Tax what is currently not taxed is the third action local governments can take. One might think all things taxable are currently being taxed, but that’s not always the case. For example, New York City is working on developing a 3D tax map so they can map air rights. Air rights are a 3D parcel—they have defined boundaries, specific rights and restrictions, and can be sold. Because they can be bought and sold, they have value. Because they have value, they can be taxed. This isn’t a fit for a lot of smaller jurisdictions, but in communities where there are valuable views, there are valuable, taxable air rights.
Proper oversight of property tax systems is a must. The local assessor works to ensure that assessed real estate values are fair, equitable, and uniform in their jurisdiction. But what about adjacent jurisdictions, and jurisdictions across the state? Maybe one jurisdiction overvalues and the neighboring jurisdiction undervalues. This is usually the job of the state department of revenue to equalize and ensure that valuations and local property tax are fair across boundaries, as well as ensure that state dispersed funds are equitably distributed.
Lastly, but perhaps the most important, is to communicate with taxpayers and the public. Posting the tax roll and values once per year may be the legal requirement in many jurisdictions, but that’s not the public expectation. The public expects information to be current, easy to find, and easy to use. Open data portals have gone a long way to deliver information to the public, but they are still more likely to deliver data than information. Hubs, such as the ArcGIS Hub initiative Equitable Property Value, are one-stop-shop self-service points of information—they deliver a combination of data and information in the form of apps and maps.
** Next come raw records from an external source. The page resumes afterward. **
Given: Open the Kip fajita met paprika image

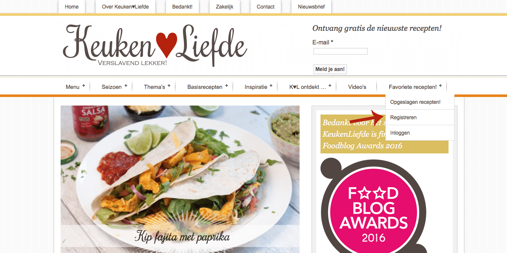Looking at the screenshot, I should (x=180, y=179).
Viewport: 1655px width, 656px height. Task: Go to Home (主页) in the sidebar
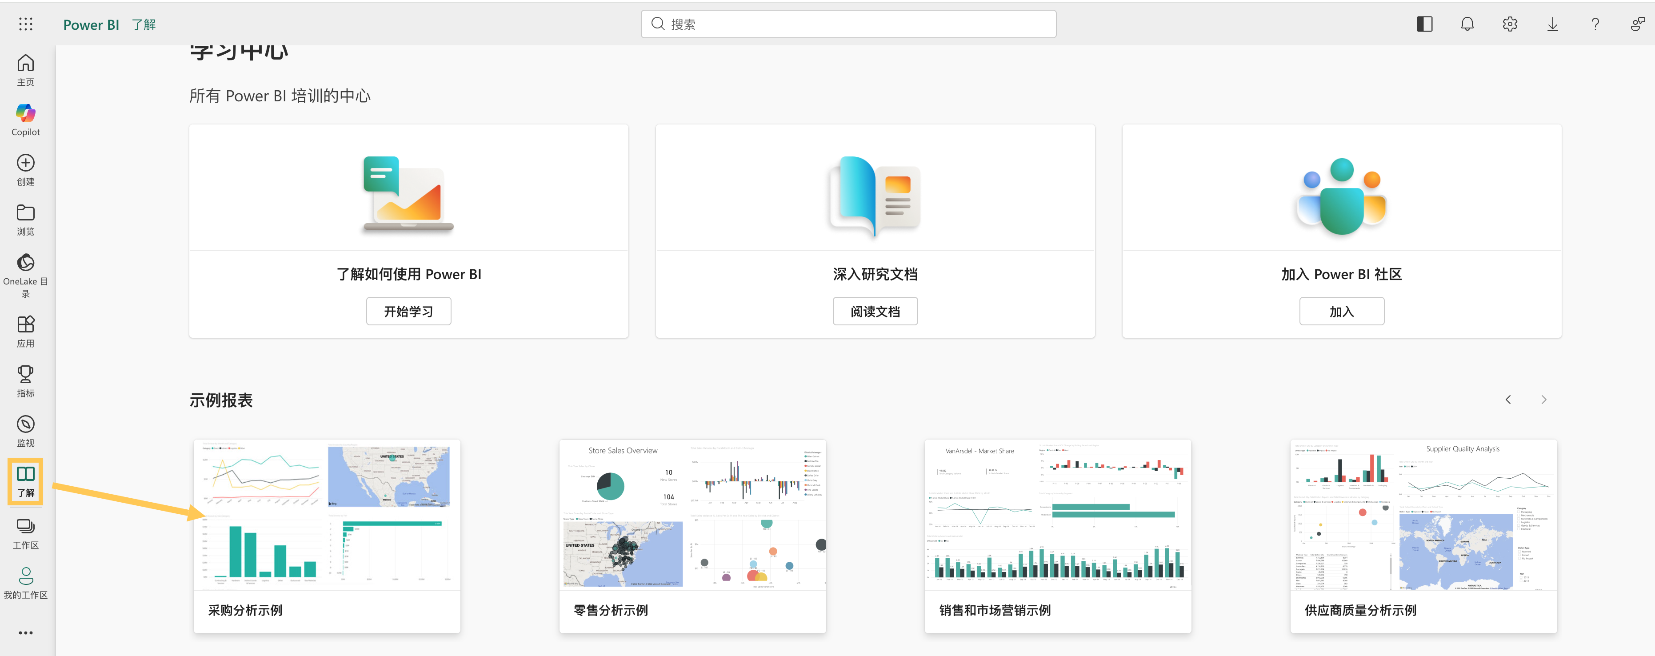point(26,70)
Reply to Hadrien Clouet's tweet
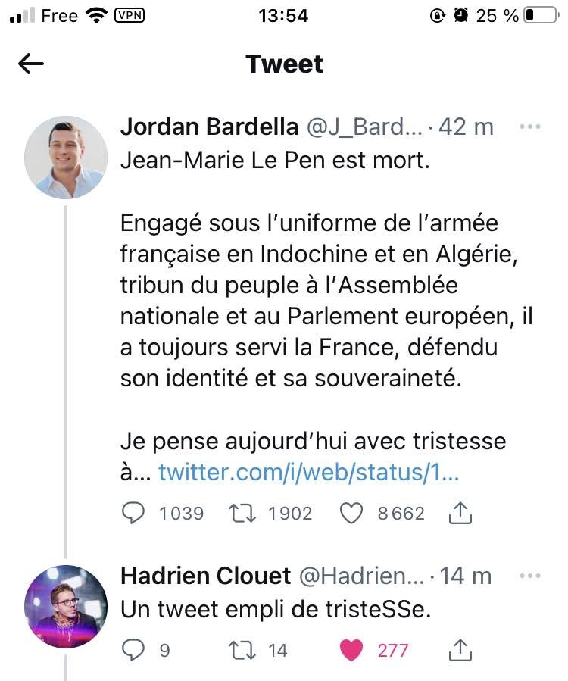The width and height of the screenshot is (568, 681). [x=133, y=649]
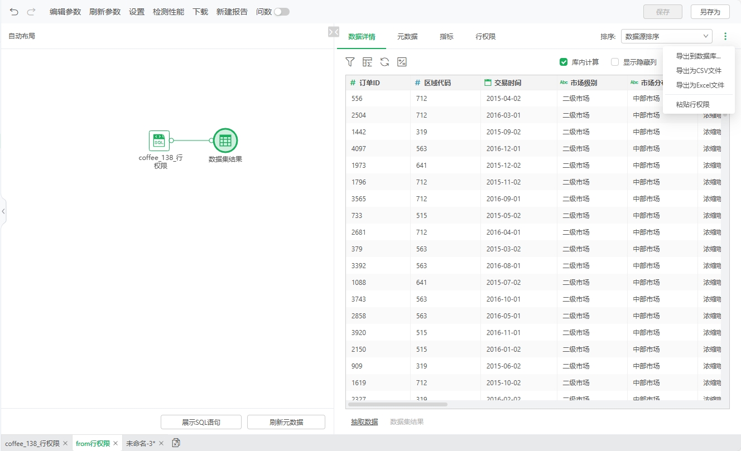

Hubs are the location for what you want to communicate to the public: tax and property information, maps, assessment calendars of activities, appeals information, explanations of how property is assessed, and more.
Property values will be impacted by the novel coronavirus (COVID-19). No one knows how much and for how long. But we do know that revenues for many industries will be heavily impacted—restaurants, hotels, and vacation destinations, just to name a few—and the incomes from the properties they occupy, reducing their property tax income.
Nobody likes property tax, but everybody likes the services it provides. We may be entering a dynamic real estate value market and it will be difficult to keep up with everything that needs to be done. We can’t change the market, but we can provide current, accurate, and complete data for fair, equitable, and uniform assessments. We will need to modernize our communication with the public with contemporary systems to reduce inquiries and appeals. We need to better use our GIS.